Deryn looked out across the glacier—nothing but blank white snow, turning brilliant as the sun rose. But somewhere out there were people who knew how to survive in this awful place. And the captain had said to go up at first light… .
“Quit your dawdling, Mr. Newkirk.”
The boy sighed. “All right, your admiralship. Will you be wanting a message lizard?”
“Aye, I’ll call one,” Deryn said. “But fetch me some semaphore flags.”
As Newkirk went for the flags, Deryn took out her command whistle, blowing for a message lizard. A few heads turned in the crowd below, but she ignored them.
Soon a lizard crested the wilting airbag and scuttled toward her along the spine. Deryn snapped her fingers, and it climbed up her flight suit, nestling on her shoulder like a parrot.
“Stay warm, beastie,” she said.
The winch had started to turn, a length of slack rope coiling down the airbeast’s flank. Newkirk handed her the semaphore flags and stood ready at the tether line.
Deryn gave him a thumbs-up, and he let the knot spill.
The air became clearer as she rose.
Down near the surface, icy particles flurried on the constant wind, swirling across the glacier like a freezing sandstorm. But up here, above the haze of airborne snow, the whole valley spread out below her. Mountains rose on either side, covered under a patchy blanket of white. The strata of the ancient seabed jutted up through the snow in a broken sawtooth pattern.
Deryn pulled the field glasses from their case. Where to start?
First she scanned the perimeter of the wreck, looking for fresh tracks in the snow. Several spindly trails led away from the ship and back, where crewman had snuck off to smoke a pipe or relieve themselves. But one set was wider and shuffly looking—Alek’s funny shoes at work.

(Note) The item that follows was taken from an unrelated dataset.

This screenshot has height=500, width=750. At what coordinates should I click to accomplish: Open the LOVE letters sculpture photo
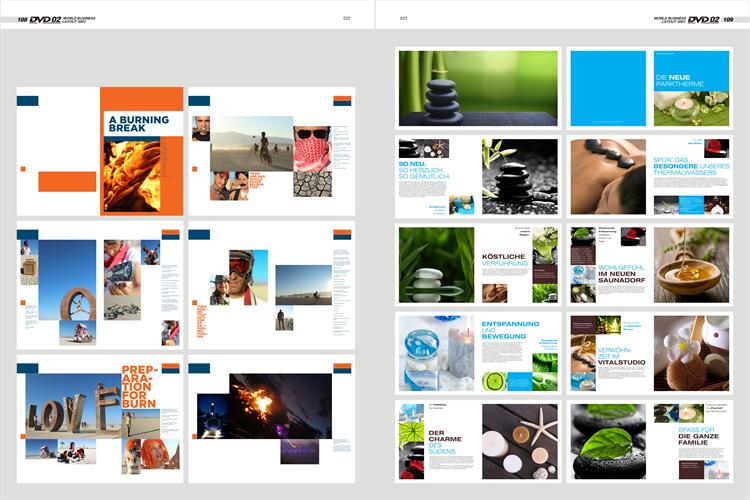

Deryn followed the tracks away from the wreck. They wandered back and forth, crossing exposed rock whenever possible. Alek had been clever, trying to confuse anyone trying to follow him home. But he hadn’t reckoned on someone tracking him from the sky.
By the time the footprints had faded into the distance, she was certain he’d come from the east, where Austria lay.
The sun was fully up now, making the white snow glare. But Deryn was glad for the warmth. Her eyes were watering from the cold, and the message lizard clenched her shoulder like a vise. Fabricated lizards weren’t properly cold blooded, but freezing air slowed them down.
“Hang on there, beastie. I’ll have a mission for you soon.”